I will denote $\operatorname{up}\mu$ the set of all binary relations $U$ on $\mho$ such that $Ux$ (where $U$ is considered as a multivalued function) is a neighborhood of $x$ for every $x\in\mho$.
Let it is known that binary relation $U_0=P_0\circ Q_0^{-1}$ for $P_0,Q_0\in\operatorname{up}\mu$ and $(U_0\circ U_0^{-1}) \cap A\times B = \emptyset$ for some disjoint closed sets $A$ and $B$ (that is vaguely saying, $A$ and $B$ are "separated" by $U_0$).
Prove (or disprove) existence of binary relation $U_1=P_1\circ Q_1$ where $P_1,Q_1\in\operatorname{up}\mu$ such that $U_0\supseteq U_1\circ U_1^{-1}$ and $(U_1\circ U_1^{-1}) \cap A\times B = \emptyset$.
Hint: A topological space $\mu$ is normal if and only if for every $P\in\operatorname{up}\mu$ there exists $Q\in\operatorname{up}\mu$ such that $Q\circ Q^{-1}\circ Q\circ Q^{-1} \subseteq P\circ P^{-1}$. (I have a proof of this statement but it uses theory of funcoids, which is not widely known.)
Let's find such an $U_1$ that $\neg \left( A \mathrel{[U_1 \circ U_1^{- 1}]^{\ast}} B \right)$:
We have $\neg \left( A \mathrel{[U_0 \circ U_0^{- 1}]^{\ast}} B \right)$.
By normality (see the hint in the question) $\neg \left( A \mathrel{[U' \circ U'^{- 1} \circ U' \circ U'^{- 1}]^{\ast}} B \right)$ for some $U' \in \operatorname{up} \mu$.
Take $Z = U' \circ U'^{- 1}$.
$\neg \left( A \mathrel{[Z \circ Z^{- 1}]^{\ast}} B \right)$.
$U_0 \supseteq P \circ P^{- 1}$ where $P\in\operatorname{up}\mu$, thus by normality $U_0 \supseteq Q \circ Q^{- 1} \circ Q \circ Q^{- 1}$ where $Q\in\operatorname{up}\mu$. Thus there exists $W \in \operatorname{up} \mu$ such that $U_0 \supseteq W \circ W^{- 1} \circ W \circ W^{- 1}$. Thus take $T = W \circ W^{- 1}$ and we have $U_0 \supseteq T \circ T^{- 1}$.

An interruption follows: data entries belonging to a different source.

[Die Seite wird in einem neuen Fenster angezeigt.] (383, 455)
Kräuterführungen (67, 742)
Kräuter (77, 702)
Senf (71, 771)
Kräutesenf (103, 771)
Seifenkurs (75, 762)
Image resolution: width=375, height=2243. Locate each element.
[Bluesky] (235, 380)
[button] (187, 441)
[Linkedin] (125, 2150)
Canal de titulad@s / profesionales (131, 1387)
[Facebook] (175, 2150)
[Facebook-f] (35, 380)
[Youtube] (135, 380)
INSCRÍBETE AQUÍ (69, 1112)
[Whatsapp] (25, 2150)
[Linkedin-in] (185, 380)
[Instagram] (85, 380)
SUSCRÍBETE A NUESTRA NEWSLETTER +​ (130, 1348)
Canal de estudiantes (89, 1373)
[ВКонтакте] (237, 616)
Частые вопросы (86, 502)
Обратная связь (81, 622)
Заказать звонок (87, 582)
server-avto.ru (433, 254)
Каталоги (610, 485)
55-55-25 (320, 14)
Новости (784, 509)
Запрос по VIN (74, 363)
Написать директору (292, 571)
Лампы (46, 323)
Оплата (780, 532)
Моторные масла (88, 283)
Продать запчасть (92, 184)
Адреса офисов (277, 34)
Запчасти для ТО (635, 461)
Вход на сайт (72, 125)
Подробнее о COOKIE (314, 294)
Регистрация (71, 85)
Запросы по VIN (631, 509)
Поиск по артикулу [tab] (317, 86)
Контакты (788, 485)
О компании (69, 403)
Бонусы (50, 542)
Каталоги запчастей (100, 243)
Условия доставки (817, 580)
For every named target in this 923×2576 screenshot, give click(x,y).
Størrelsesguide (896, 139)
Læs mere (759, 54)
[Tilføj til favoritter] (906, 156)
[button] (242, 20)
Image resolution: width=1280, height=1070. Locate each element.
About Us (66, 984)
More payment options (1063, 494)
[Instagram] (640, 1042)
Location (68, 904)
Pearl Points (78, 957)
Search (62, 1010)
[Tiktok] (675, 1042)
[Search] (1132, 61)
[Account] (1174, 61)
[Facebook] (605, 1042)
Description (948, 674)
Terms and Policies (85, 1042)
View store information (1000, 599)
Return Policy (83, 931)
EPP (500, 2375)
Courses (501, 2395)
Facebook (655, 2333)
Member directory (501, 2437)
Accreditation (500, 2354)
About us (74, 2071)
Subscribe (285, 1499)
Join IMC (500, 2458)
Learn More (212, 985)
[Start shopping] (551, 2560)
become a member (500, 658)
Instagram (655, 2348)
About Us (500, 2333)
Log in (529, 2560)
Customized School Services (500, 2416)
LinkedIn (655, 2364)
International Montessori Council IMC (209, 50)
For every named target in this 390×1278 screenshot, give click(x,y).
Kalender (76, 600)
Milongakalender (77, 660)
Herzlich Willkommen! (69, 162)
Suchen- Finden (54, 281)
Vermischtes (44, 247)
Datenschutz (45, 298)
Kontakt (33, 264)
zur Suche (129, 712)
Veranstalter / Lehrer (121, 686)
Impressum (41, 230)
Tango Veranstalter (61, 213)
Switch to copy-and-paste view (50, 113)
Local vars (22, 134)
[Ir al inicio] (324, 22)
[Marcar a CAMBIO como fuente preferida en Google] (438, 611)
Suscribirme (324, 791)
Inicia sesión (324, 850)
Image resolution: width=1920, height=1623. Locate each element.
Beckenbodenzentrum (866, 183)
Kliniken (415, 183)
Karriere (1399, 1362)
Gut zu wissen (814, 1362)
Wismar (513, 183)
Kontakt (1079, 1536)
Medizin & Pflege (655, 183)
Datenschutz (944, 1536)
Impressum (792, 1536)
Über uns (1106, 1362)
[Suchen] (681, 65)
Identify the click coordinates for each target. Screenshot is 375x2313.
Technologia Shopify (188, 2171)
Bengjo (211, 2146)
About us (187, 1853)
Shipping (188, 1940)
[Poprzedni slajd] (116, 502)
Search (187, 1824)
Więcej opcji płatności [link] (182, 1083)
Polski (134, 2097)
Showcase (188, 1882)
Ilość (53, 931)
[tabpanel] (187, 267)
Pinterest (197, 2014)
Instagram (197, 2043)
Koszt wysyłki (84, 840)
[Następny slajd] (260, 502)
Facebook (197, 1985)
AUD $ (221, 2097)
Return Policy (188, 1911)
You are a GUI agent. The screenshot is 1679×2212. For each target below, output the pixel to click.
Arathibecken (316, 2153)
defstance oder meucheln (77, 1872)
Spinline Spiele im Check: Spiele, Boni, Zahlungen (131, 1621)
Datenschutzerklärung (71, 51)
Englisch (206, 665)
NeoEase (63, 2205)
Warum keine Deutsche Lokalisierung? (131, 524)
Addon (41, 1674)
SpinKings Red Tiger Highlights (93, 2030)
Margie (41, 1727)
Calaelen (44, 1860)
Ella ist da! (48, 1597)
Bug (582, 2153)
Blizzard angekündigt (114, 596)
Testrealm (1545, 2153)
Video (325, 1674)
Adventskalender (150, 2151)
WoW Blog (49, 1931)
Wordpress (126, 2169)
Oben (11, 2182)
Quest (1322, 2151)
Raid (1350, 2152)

Take $U_1 = Z \cap T$. Because $\mu$ is a topological space (or more generally a complete funcoid (note that it does not hold for arbitary funcoids)), we have $U_1 \in \operatorname{up} \mu$.
$U_0 \supseteq U_1 \circ U_1^{- 1}$ because $U_1 \subseteq T$; $\neg \left( A \mathrel{[U_1 \circ U_1^{- 1}]^{\ast}} B \right)$ because $U_1 \subseteq Z$.